#### [WORK TO BE COMPLETED]
Could you copy the passage about Will Meyers between "It feels absolutely" and "Will tells me.", inclusive, substituting "taproom" for "restaurant"?

═════ SELECTED EXCERPT

It feels absolutely essential and yet simultaneously daunting to write of Will Meyers’s impact on the world of North American brewing. He joined Phil’s operation in the early 1990s when CBC was just getting started. At the time he was a homebrewer with a desire to learn and seek feedback. His drive was levied with a curiosity that translated to how he shared his beers with others.
“I don't think there's any conflict between running a brewery that tries every day to make world class beer and running a restaurant that serves as a focus point for the community,” Will tells me.
That’s exactly what he did over the past three decades, introducing countless guests and drinkers across the country to his groundbreaking recipes. “I think one of the reasons we were successful in getting people to try and maybe even embrace a lot of those beers is that we always worked hard to make everything accessible,” he says. “We always worked to make sure that everything was of value. If we were trying to explain to people what a spontaneously fermented fruited lambic was [...] our staff were always really well educated on how to explain that this barrel-fermented very sour beer with cherries was not a cherry-flavoured beer in the way that people may be expecting.”
The breadth of Will’s accomplishments over 30-plus years is far too vast to list in full. His numerous awards from beer competitions adorn the brewpub like trophy room decorum. In 2017 he was presented with the Russell Schehrer Award for Innovation in Brewing by the Brewers Association for his creative efforts, most notably in the realm of wild fermentation. A part of that recognition, no doubt, was due to his work establishing the country’s first consistently maintained solera project, then fostering its growth for over 20 years.

══════════
═════ INFORMATION SUPPLIED

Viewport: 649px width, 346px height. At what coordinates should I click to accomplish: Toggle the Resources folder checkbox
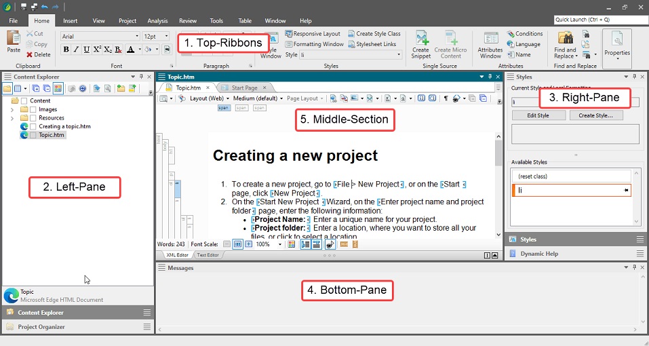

══════════

#### [SOLUTION TO THE PROBLEM]
It feels absolutely essential and yet simultaneously daunting to write of Will Meyers’s impact on the world of North American brewing. He joined Phil’s operation in the early 1990s when CBC was just getting started. At the time he was a homebrewer with a desire to learn and seek feedback. His drive was levied with a curiosity that translated to how he shared his beers with others.
“I don't think there's any conflict between running a brewery that tries every day to make world class beer and running a taproom that serves as a focus point for the community,” Will tells me.